In this context, 10 is an interesting figure because it is also the number of front-page stories the Times ran on the Hillary Clinton email scandal in just six days, from October 29 (the day after FBI Director James Comey announced his decision to reopen his investigation of possible wrongdoing by Clinton) through November 3, just five days before the election. When compared with the Times’s overall coverage of the campaign, the intensity of focus on this one issue is extraordinary. To reiterate, in just six days, The New York Times ran as many cover stories about Hillary Clinton’s emails as they did about all policy issues combined in the 69 days leading up to the election (and that does not include the three additional articles on October 18, and November 6 and 7, or the two articles on the emails taken from John Podesta). This intense focus on the email scandal cannot be written off as inconsequential: The Comey incident and its subsequent impact on Clinton’s approval rating among undecided voters could very well have tipped the election.

A few notes:

  • To describe the media’s priorities during this campaign is to condemn them.
  • It’s not true to say that the media never covers policy — policy coverage was well down from 2008. But that aside, the fact that Trump got relatively more policy coverage — despite not having any policy knowledge and being guilty of both much more serious and much more salacious misconduct — is truly damning.
  • These decisions cannot be defended on grounds on inherent reader interest. The media doesn’t report on email server management issues in any other context because nobody cares about them. The idea that the public is more inherently more interested in Clinton’s email server than, say, in Trump’s boasting about sexual assault or tendency to rip off contractors or fake universities is ludicrous. The mass mobilization against ACA repeal is further evidence that this lack of focus on critical policy issues is projection, not pandering.

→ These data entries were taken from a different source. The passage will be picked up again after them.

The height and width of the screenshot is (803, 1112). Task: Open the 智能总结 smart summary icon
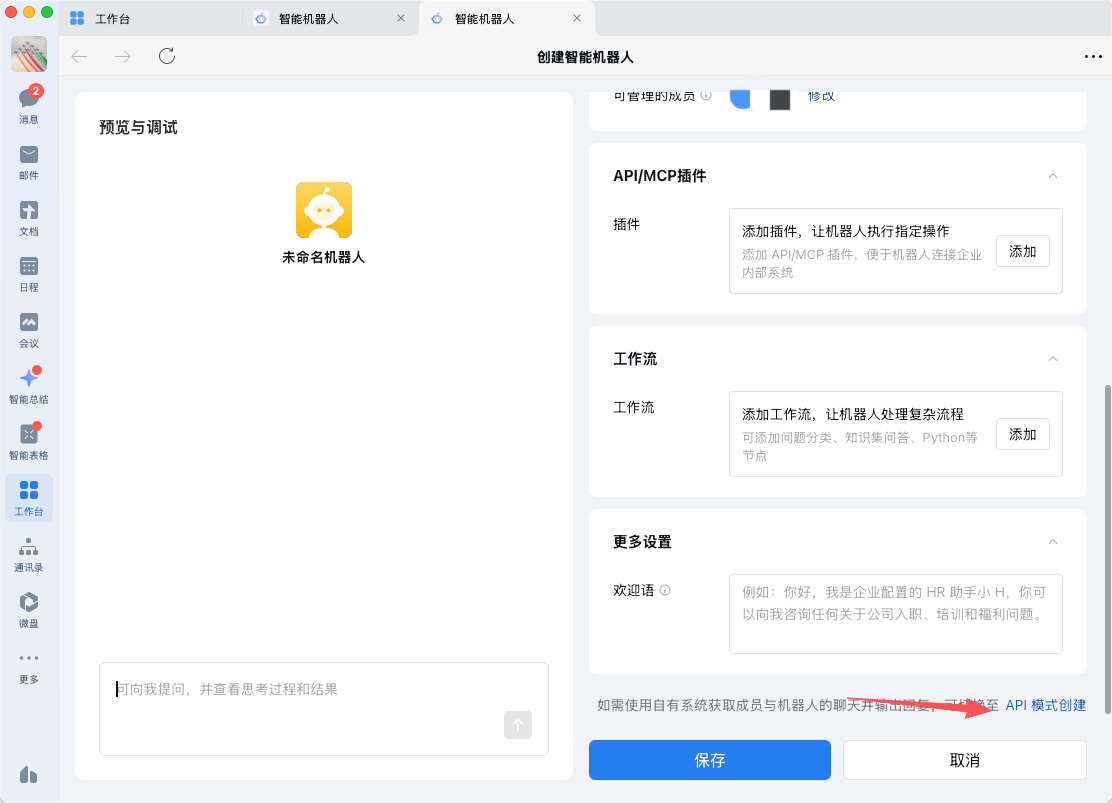(29, 379)

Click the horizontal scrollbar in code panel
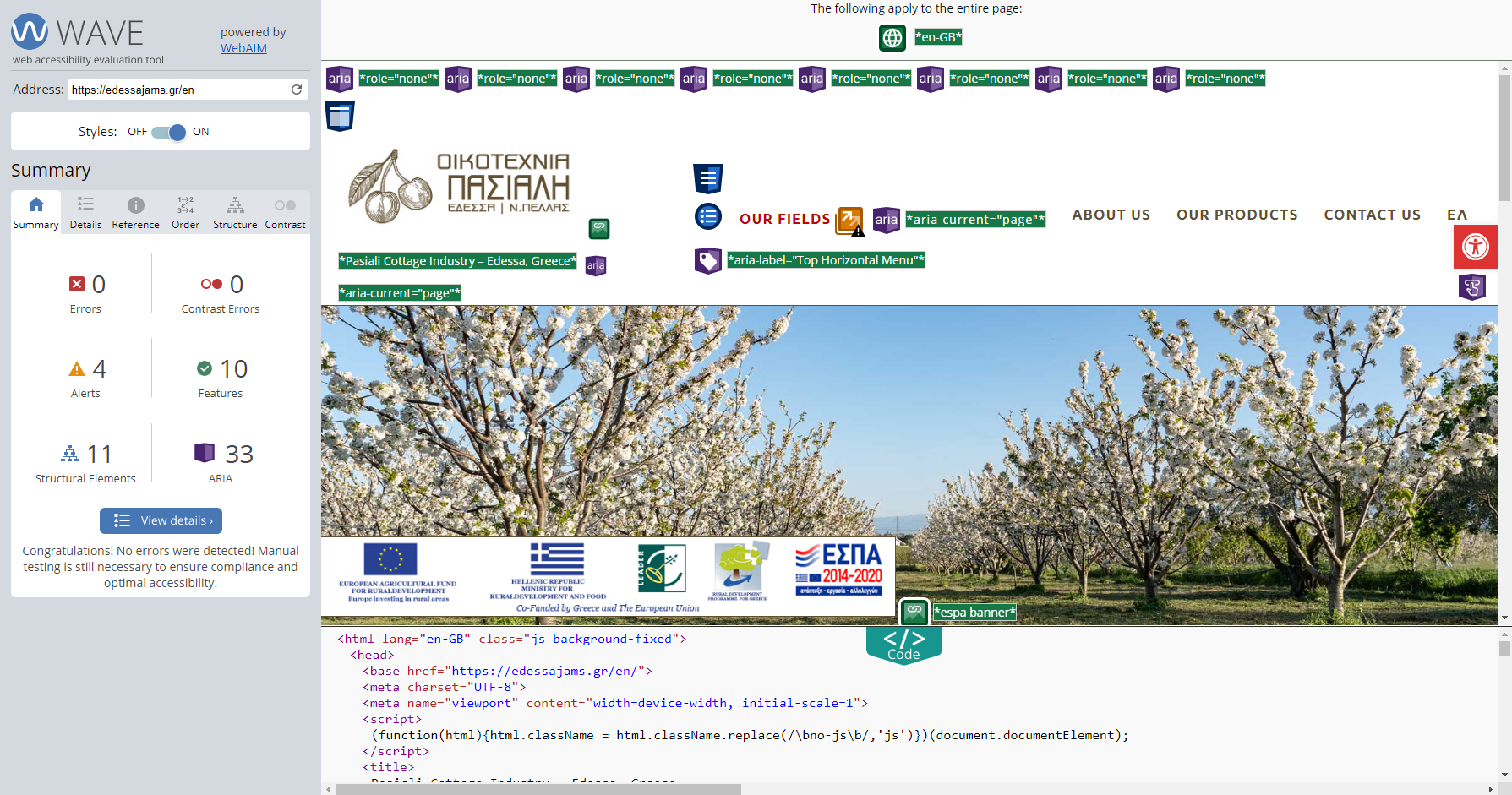point(538,789)
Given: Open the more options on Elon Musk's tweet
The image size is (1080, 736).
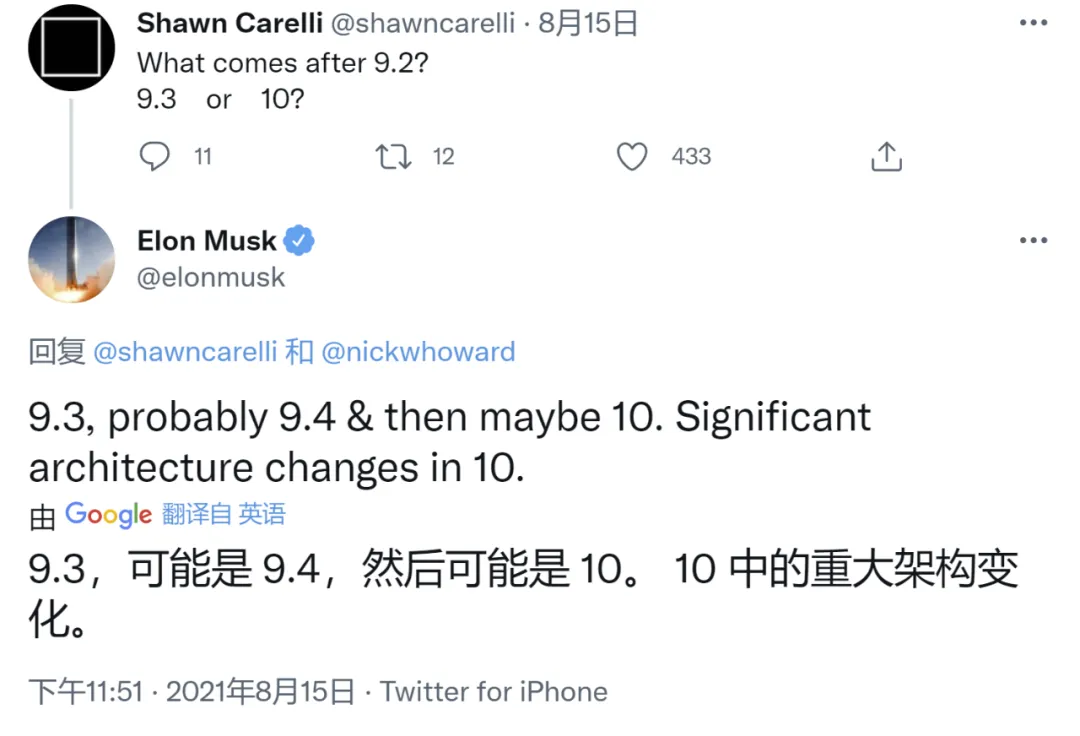Looking at the screenshot, I should pos(1033,240).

  • The idea that there was One Magic Trick Clinton could have used to stop this massive, campaign-long over-coverage of the EMAILS! nanoscandal is idiotic on its face. But the data in the chart makes this even more obvious. What was the miscalculation by Clinton that caused the media to devote large amounts of coverage to the DNC hacks, which not only revealed no misconduct by Clinton but not even any interesting gossip? Did Trump get less coverage of his far more objectively worse scandals (and more policy coverage!) by GETTING IN FRONT OF THE STORY or offering an immediate abject apology or whatever the silly One Magic Trick was supposed to have been? This “stop hitting yourself” apologism for completely indefensible coverage priorities is embarrassing.
  • If the typical elite editor and top reporter thought that their access to health care was in jeopardy, I guarantee the coverage priorities would be very different.
  • If you think this can’t happen to the Democratic nominee in 2020 — that the media won’t still have a felt need to balance actual scandalous conduct by Trump with inane bullshit about the Democratic candidate, no matter who it is — you’re delusional.